A low employment rate for disabled people is a problem; but it's not entirely due to the ADA being insufficient. There are a lot of other factors. There's the way that parents and doctors often teach disabled children that they shouldn't expect to work. There's the way that schools often have inadequate transition training. There are the many cultural biases that teach disabled kids, as they grow up, that they must fulfill the "disabled" social role and cannot stray outside those boundaries. In college, my disabled friends and I are addressing that, some of us for the first time, and realizing that yes, we can make our own way, and that we don't have to assume that the things we've been told all our lives are actually true.

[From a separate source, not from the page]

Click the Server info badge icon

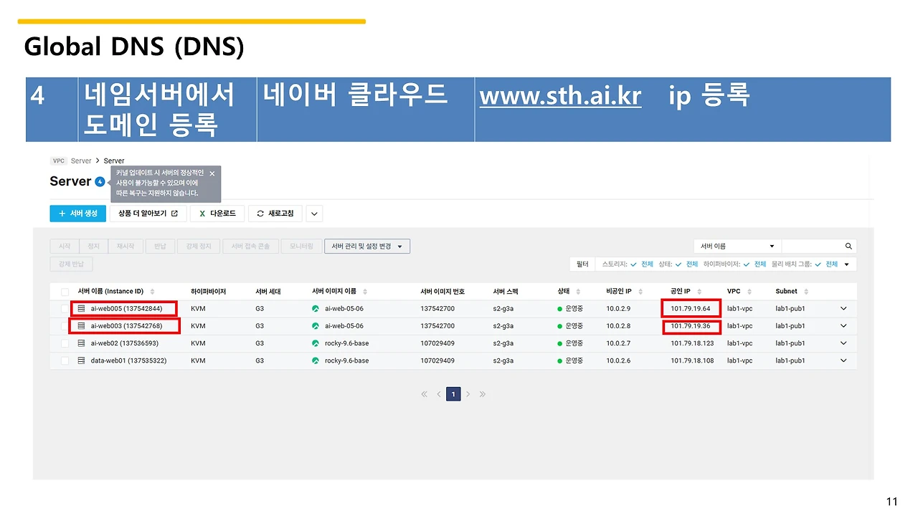click(x=100, y=181)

Even gifted students like yourself can get into trouble precisely because they are gifted--because teachers assume that if you are intelligent in one area, you must be intelligent in all areas. I wasn't taught some extremely important life skills--some as basic as keeping oneself clean--because I was so good at schoolwork and instead was called lazy and rebellious for not knowing how to do them. And the opposite can happen: Students who aren't good at schoolwork will be assumed to have no other useful skills, even when they do. I know of one young woman who is horrible at math to the point of being unable to use a calculator, but such a genius at spelling and grammar that she would be a wonderful proofreader. And yet she is currently in a sheltered workshop because she is considered developmentally delayed (which she is--but they are ignoring her very real talent with language... this girl has an IQ of around 60 and learned to read at age three! Her skills are not even being used simply because she's being stereotyped).

The system needs to be changed. I know that; you know that. But I think maybe you've given up too soon.